It was designed for companionship.

This companionship has an aspect of happiness designed into it, but it is the classical definition of happiness (in this case a prospering in one’s relationships) and not the modern version of feeling good about oneself or one’s circumstances in life – marital or otherwise. Here is how the Book of Common Prayer (The Online Book of Common Prayer: Pastoral Offices, The Celebration and Blessing of a Marriage) describes God’s design in marriage:

The bond and covenant of marriage was established by God in creation, and our Lord Jesus Christ adorned this manner of life by his presence and first miracle at a wedding in Cana of Galilee. …

The union of husband and wife in heart, body, and mind is
intended by God for their mutual joy; for the help and comfort given one another in prosperity and adversity; and, when it is God’s will, for the procreation of children and their nurture in the knowledge and love of the Lord. Therefore marriage is not to be entered into unadvisedly or lightly, but reverently, deliberately, and in accordance with the purposes for which it was instituted by God.

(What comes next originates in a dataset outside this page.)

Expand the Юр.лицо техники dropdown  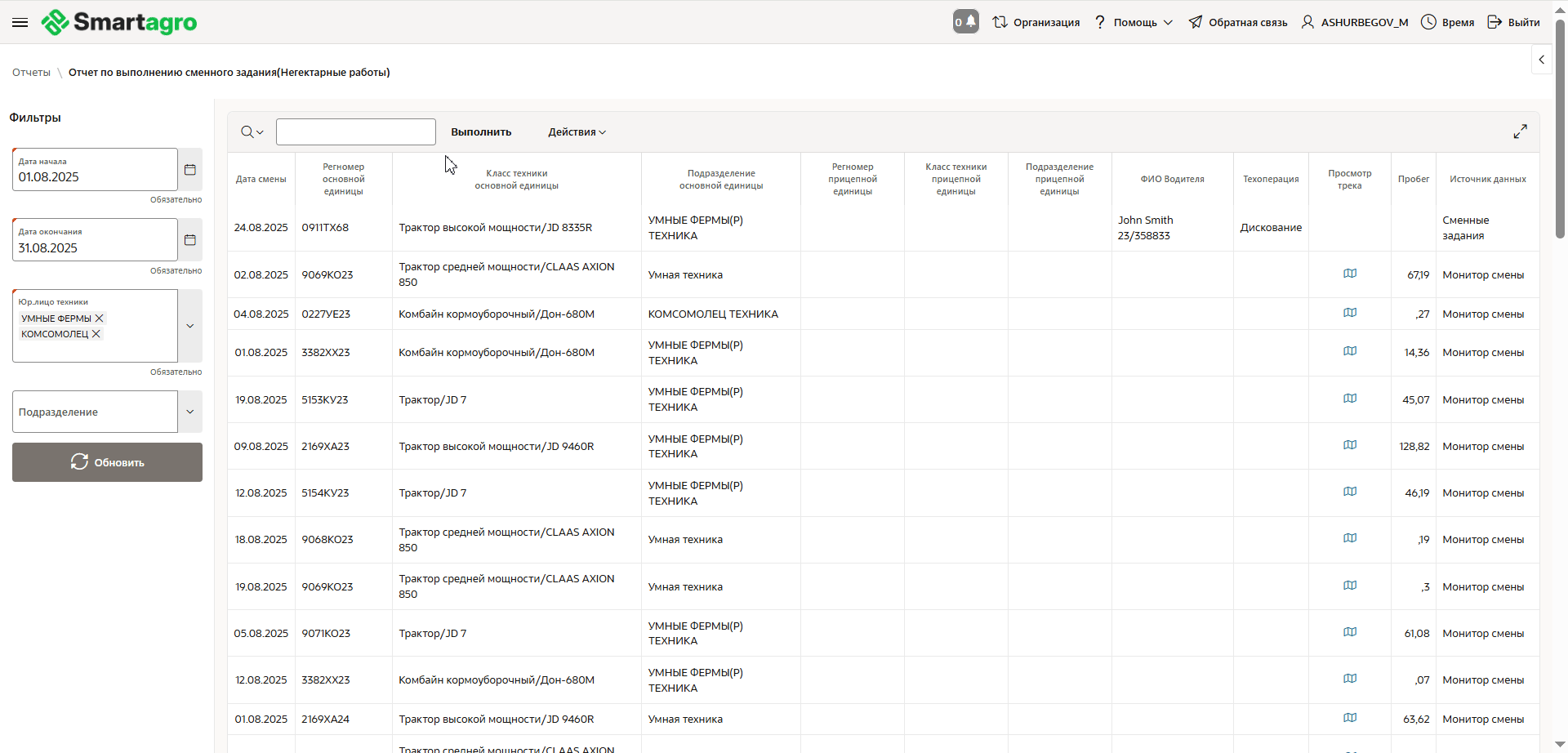point(190,326)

It looks like quite a party: Marriage at Cana by Marten de Vos (Wikimedia)

It looks like quite a party: Marriage at Cana by Marten de Vos
(Wikimedia)

What are these “purposes for which it was instituted by God”? Mutual joy, help and comfort, raising children (if children are part of God’s will for the marriage) who will know and love God. This sounds a lot more like experiencing happiness than achieving holiness, although where happiness ends and holiness begins is a nonsensical distinction in God’s kingdom.

The truth is that marriage is not and was not designed to make us holy. That’s not how it was in the beginning at creation and – as the Book of Common Prayer recognizes by referring to Jesus and the wedding at Cana – there has been no change in its design since then either.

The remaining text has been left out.